I learned about guided relaxation early. I took a class in the fifth grade with a girl I considered my best friend in the way that fifth graders are wont to do. It may have been a class in meditation, but we were kicked out not long after it started, still in the guided relaxation module. We were to lie down and close our eyes and (for example) imagine a golden light moving slowly over our bodies, turning the muscles to melted butter. Well, this girl and I would not close our eyes, but would peek at one another, at intervals until the giggling would start. And then Barb, who led the class, would ask to leave and we would leave.
Much later and far away from the place where my eccentricities first flourished (and were subsequently crushed by my peers in every way)–I used that exact guided relaxation to blow the minds of several cheerleaders and girls basketball jocks at a sleepaway camp one night. The exact reason for my being there, with them, is not really pertinent. But suffice it to say that I was as outsider as could be. I felt conspicuous and fat in my skin. And so, in the dark, as we were all not-sleeping and after someone had lamented the fact that she couldn’t sleep and someone else agreed, I said to the room, “Do you want me to do a guided relaxation on you?… because it will help you go to sleep?”
---*---
- DIRECTION
Answer these questions from the passage on guided relaxation:
(a) In what grade did the narrator take the class?
(b) Who led that class?
(c) Where did the narrator later use the guided relaxation on several cheerleaders and basketball players?

- RECORDED INFORMATION
---*---
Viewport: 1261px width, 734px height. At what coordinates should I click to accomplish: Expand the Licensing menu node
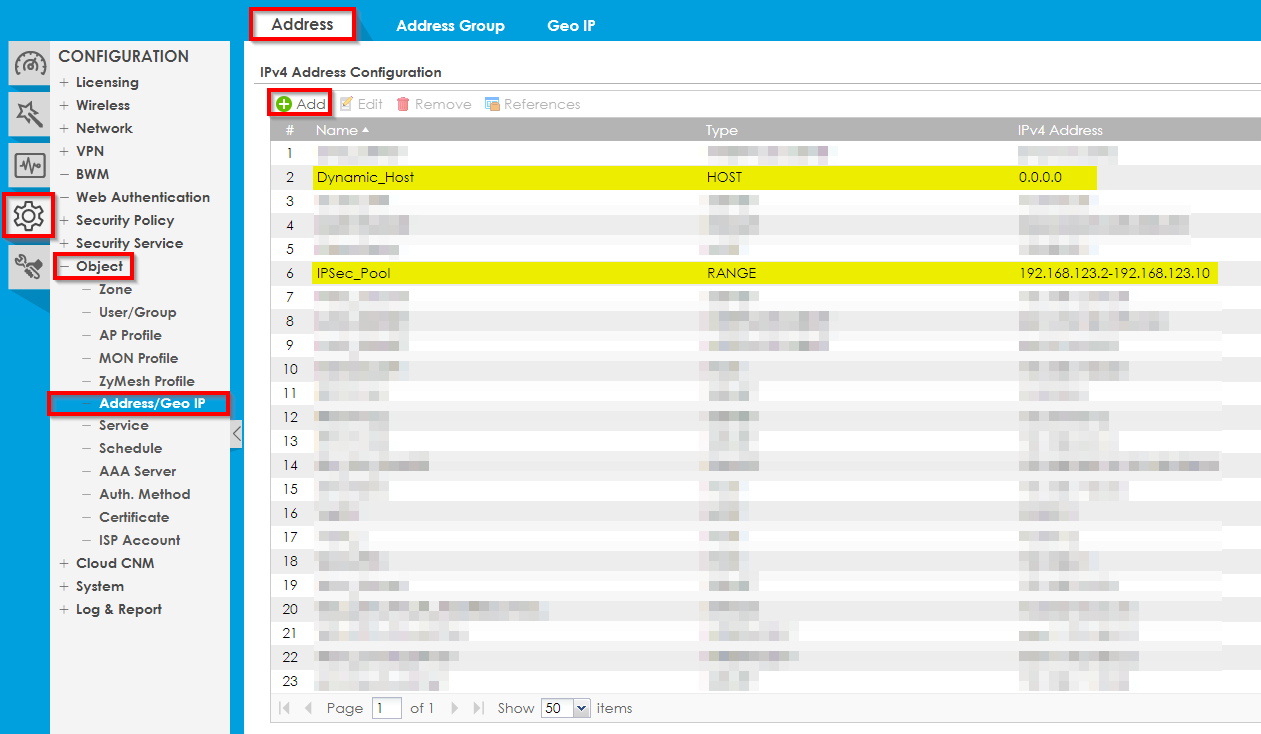65,83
---*---
- OUTPUT OF THE TASK
(a) The fifth grade
(b) Barb
(c) At a sleepaway camp